Tasks —
**1)** Answer these questions from the press release on misspelled cryptocurrency URLs:
(a) How much did the man in Brazil spend on typo addresses meant to mimic Coinbase?
(b) Which two security features found near the URL should prompt a closer look if they are missing?
(c) What letter swap do fraudsters use to create a counterfeit URL?
**2)** Reproduce word for word the part of the press release on misspelled cryptocurrency URLs starting with "WASHINGTON, DC, UNITED" and going on through "another cryptocurrency exchange.".

Supplied text —

CNC Intelligence Warns that Scammers are Using Misspelled Cryptocurrency URLs to Steal Crypto

WASHINGTON, DC, UNITED STATES, December 14, 2021 /EINPresswire.com/ -- Misspelled Cryptocurrency URL sites are created to dupe internet users attempting to reach legitimate cryptocurrency sites such as Blockchain.com. Blockchain is a cryptocurrency buying and selling site. There exists big money in these minor typos. According to leaked sale records after a hack of Epik, a man in Brazil paid an excess of 200,000 dollars' worth of bitcoin between last November and February for typo addresses. Epik is an internet services company that hosts far-right and other extremist sites. The Brazilian-based man also purchased 16,000 dollars' worth of these typos to mimic Coinbase, another cryptocurrency exchange.

Avoid Being Scammed!

Be careful not to fall victim to these Cryptocurrency scams. Learn how to distinguish between a genuine and fictitious website. Although one may be following a lead from a cryptocurrency expert, they may still fall victim to a fake site. Numerous fictional websites which resemble original cryptocurrency sites and good cryptocurrency companies have emerged.

One should rethink and delve deeper into the website if they notice the small lock icon and the HTTPS are missing in the site address. Both these features found near the URL are security features.

It can also be that the site they are visiting mirrors the original, barring the payment option. For instance, if a website looks legit for, however, the company is not familiar, it may in fact be a phishing site, designed to look like a legitimate site. It is even possible that the site is an almost perfect copy of a real and legitimate website. One trick fraudsters use is to replace the letter "o" with "0" to create a counterfeit URL. Such a platform will not lead to the correct Cryptocurrency investment site the visitor researched but will direct to a fraudulent site.

These web addresses, sometimes called domains, come at a high price. This leads someone to think that he will make a substantial profit—domains ending in dot-com cost approximately 10 dollars annually. However, scammers often target cheaper domains.

Information supplied —
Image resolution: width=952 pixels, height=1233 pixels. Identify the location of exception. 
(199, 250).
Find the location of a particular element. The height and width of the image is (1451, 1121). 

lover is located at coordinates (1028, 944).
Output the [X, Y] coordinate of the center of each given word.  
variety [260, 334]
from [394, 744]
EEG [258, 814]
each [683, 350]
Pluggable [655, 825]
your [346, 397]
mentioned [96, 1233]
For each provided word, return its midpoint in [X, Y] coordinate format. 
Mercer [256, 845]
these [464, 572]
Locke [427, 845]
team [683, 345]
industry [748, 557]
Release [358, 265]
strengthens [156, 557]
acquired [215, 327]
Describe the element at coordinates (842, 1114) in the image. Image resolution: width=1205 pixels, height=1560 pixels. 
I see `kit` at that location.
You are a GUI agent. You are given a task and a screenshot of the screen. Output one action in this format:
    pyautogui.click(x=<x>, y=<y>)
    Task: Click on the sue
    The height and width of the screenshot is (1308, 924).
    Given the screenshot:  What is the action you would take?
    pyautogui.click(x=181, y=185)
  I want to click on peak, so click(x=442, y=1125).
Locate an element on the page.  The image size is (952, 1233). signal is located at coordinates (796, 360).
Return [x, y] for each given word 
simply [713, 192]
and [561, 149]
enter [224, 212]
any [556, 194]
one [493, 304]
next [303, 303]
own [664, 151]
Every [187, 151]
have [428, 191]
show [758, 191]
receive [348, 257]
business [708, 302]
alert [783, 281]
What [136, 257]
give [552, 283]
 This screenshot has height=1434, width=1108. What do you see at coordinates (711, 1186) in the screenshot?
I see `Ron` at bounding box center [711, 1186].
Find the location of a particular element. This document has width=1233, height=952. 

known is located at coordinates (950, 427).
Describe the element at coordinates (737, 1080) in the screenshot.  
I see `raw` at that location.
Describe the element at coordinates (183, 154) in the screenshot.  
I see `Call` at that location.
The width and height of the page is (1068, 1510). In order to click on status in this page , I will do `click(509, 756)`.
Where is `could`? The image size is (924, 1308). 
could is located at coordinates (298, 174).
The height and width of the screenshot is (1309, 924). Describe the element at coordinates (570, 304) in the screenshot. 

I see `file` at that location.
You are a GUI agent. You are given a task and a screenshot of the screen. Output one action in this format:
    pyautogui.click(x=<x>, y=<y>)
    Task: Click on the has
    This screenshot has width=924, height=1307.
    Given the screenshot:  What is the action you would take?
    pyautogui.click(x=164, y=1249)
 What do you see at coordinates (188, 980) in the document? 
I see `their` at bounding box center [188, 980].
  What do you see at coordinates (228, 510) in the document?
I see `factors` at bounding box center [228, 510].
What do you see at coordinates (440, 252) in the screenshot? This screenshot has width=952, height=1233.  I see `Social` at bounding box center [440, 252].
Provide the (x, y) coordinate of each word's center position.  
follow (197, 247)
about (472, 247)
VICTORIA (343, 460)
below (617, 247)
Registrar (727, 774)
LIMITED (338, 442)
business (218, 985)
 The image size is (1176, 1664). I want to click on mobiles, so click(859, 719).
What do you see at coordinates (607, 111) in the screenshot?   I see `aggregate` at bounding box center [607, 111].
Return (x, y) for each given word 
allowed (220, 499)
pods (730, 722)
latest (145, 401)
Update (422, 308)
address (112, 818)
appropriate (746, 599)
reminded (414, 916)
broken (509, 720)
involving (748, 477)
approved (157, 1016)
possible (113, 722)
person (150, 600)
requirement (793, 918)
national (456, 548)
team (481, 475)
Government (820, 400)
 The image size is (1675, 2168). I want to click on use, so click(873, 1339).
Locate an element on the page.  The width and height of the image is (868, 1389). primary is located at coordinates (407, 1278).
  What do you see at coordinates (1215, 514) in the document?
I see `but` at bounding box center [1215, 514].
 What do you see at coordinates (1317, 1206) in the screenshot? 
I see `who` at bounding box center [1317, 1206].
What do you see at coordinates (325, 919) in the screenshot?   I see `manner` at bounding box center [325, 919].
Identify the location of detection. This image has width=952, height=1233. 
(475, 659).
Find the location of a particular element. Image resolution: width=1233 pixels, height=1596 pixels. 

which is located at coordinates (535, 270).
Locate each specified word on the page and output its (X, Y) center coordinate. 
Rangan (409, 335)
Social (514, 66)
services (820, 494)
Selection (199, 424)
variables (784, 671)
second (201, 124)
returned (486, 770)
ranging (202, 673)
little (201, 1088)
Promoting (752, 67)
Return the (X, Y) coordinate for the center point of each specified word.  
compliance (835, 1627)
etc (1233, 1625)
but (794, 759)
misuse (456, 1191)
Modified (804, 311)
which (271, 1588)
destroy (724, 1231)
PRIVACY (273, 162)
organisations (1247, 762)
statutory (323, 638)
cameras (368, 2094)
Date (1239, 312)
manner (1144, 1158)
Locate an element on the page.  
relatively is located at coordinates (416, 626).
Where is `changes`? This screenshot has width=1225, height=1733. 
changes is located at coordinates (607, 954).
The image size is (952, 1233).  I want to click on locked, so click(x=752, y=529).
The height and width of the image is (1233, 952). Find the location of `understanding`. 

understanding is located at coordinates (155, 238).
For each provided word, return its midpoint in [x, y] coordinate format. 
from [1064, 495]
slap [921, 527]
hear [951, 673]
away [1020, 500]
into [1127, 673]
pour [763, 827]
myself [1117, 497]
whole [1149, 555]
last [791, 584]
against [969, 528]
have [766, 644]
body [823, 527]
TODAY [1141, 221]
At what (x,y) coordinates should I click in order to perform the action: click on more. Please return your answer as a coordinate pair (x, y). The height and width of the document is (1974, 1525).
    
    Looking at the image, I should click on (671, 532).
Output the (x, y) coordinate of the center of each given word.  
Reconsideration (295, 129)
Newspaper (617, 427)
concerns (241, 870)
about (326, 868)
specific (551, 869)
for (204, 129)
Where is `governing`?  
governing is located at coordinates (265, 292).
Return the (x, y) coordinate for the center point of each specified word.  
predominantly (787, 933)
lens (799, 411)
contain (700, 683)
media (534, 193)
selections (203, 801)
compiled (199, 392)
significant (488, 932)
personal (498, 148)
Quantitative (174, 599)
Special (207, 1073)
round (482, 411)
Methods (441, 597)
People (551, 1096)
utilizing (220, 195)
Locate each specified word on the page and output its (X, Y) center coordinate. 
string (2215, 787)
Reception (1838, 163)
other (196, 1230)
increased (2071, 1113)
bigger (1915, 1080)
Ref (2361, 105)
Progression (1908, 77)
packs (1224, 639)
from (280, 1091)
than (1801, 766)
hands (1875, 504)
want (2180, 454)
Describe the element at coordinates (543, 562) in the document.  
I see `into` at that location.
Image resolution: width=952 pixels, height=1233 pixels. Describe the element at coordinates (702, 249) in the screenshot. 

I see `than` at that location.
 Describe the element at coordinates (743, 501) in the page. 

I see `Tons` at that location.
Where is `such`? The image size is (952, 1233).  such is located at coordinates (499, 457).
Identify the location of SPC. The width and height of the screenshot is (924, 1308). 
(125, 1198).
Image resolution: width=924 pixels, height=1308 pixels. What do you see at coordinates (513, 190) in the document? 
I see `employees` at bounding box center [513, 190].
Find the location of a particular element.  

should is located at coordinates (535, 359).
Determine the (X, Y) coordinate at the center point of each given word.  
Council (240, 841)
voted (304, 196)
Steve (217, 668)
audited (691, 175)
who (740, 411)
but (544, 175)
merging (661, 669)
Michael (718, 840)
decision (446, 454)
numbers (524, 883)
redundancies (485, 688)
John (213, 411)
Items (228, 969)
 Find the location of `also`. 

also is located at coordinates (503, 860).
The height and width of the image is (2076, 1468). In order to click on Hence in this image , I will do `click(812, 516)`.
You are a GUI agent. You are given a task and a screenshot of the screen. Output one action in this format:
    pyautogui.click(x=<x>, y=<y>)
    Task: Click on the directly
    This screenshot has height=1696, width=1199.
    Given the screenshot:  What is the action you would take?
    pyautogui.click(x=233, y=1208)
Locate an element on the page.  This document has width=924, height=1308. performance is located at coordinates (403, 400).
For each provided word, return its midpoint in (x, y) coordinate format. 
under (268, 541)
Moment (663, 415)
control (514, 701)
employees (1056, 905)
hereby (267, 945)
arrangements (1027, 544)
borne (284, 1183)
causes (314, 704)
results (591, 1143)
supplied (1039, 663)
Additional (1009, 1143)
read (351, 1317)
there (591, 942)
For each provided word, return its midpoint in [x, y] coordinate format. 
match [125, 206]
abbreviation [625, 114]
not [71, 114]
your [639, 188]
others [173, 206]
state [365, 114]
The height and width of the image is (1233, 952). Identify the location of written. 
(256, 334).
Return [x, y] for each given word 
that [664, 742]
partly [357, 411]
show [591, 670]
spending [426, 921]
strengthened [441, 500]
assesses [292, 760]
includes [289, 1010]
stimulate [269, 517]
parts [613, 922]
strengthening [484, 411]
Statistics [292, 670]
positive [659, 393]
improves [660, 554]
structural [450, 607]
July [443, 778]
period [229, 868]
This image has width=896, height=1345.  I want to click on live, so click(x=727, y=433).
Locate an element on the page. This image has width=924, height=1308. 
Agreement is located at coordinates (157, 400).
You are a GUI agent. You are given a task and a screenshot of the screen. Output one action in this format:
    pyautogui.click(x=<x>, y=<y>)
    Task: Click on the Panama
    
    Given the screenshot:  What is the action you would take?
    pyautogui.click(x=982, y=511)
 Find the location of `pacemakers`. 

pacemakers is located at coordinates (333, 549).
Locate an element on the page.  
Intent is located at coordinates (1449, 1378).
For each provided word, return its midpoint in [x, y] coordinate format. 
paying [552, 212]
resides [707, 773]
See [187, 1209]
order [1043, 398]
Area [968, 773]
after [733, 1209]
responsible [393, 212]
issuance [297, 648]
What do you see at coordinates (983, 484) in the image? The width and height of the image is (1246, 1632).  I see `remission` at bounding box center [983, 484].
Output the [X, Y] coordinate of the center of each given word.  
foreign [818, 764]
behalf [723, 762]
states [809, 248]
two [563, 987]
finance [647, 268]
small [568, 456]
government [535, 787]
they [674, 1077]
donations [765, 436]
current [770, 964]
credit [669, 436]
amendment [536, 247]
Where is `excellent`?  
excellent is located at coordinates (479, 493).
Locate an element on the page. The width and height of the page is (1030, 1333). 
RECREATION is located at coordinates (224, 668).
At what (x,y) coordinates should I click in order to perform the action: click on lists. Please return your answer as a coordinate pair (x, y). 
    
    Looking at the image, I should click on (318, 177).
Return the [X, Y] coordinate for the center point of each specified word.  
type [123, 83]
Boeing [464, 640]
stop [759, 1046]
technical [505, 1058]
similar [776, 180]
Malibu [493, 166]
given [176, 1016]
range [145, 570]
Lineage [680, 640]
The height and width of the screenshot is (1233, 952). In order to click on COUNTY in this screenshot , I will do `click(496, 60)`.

Written answers —
**1)**
(a) 16,000 dollars' worth of typos.
(b) The small lock icon and the HTTPS.
(c) They replace the letter "o" with "0".

**2)**
WASHINGTON, DC, UNITED STATES, December 14, 2021 /EINPresswire.com/ -- Misspelled Cryptocurrency URL sites are created to dupe internet users attempting to reach legitimate cryptocurrency sites such as Blockchain.com. Blockchain is a cryptocurrency buying and selling site. There exists big money in these minor typos. According to leaked sale records after a hack of Epik, a man in Brazil paid an excess of 200,000 dollars' worth of bitcoin between last November and February for typo addresses. Epik is an internet services company that hosts far-right and other extremist sites. The Brazilian-based man also purchased 16,000 dollars' worth of these typos to mimic Coinbase, another cryptocurrency exchange.